Learning the trade-transactions by transactions


I was involved in an initial public offering (IPO) and listing of a company (with subsidiaries) in the early stage of my career.

That listed group then went on to acquire several companies and businesses through shares and assets acquisitions, which I was involved in. The terms for the consideration for these acquisitions were rarely straight forward. There were payment in tranches, profit guarantee, claw back provisions and completion accounts. The consideration for the acquisitions was mostly 7 figures back then.

As a junior lawyer, I spent a lot of time mulling over the drafting of the transaction agreements. I learned to ask questions to clarify parties’ intention and draft with clarity.

Where the acquisitions met the threshold in the Listing Requirements which required shareholders’ approval, there was added excitement as I had to review draft announcements and circulars to shareholders while working on the transaction agreements.

That listed group was also involved in several equity capital market (ECM) transactions which required shareholders’ approval, which meant announcements and circulars to shareholders were required.
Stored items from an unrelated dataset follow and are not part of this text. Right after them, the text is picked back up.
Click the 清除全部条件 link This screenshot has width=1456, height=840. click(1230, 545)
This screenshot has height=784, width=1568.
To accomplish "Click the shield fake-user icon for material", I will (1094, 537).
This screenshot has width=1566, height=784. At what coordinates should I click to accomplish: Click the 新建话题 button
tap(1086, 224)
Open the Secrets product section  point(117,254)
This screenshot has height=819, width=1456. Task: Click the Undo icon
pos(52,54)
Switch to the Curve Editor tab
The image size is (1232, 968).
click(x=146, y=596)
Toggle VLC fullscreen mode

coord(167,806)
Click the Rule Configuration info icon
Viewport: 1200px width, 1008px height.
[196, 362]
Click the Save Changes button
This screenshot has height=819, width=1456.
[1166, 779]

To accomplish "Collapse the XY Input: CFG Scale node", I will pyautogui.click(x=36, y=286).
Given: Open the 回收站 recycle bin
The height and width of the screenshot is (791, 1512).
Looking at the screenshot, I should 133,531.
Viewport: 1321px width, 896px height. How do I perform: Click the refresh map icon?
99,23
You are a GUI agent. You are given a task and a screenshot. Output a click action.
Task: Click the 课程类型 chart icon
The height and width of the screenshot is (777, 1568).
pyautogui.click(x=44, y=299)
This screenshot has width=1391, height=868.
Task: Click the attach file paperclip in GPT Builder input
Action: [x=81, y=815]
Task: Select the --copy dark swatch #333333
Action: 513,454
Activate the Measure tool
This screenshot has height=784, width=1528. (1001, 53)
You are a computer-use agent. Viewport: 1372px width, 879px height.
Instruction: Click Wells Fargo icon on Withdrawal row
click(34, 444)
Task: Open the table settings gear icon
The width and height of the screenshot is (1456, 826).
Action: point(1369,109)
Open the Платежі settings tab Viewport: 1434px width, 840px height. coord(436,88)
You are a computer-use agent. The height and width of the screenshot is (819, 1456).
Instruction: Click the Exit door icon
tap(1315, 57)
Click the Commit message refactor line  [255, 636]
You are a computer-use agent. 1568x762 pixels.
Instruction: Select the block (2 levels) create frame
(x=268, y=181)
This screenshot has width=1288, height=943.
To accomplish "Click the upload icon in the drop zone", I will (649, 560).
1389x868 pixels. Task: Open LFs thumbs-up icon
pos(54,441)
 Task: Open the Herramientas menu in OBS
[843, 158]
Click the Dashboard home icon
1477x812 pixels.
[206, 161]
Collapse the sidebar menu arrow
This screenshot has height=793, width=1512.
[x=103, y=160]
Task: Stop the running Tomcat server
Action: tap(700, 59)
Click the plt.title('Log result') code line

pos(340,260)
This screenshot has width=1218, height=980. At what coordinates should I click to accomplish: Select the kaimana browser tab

That was my introduction to ECM and M&A transactions.

A few years after the IPO and after undertaking various corporate exercises, the listed company disposed of its subsidiaries to another listed group and I was involved in the disposal this time round. The consideration for the disposal was 9 figures. The share sale and purchase agreement was definitely more complex this time round.

That was how I learned my trade. Transaction by transaction over the years.


This post was first posted on Linkedin on 11 October 2022.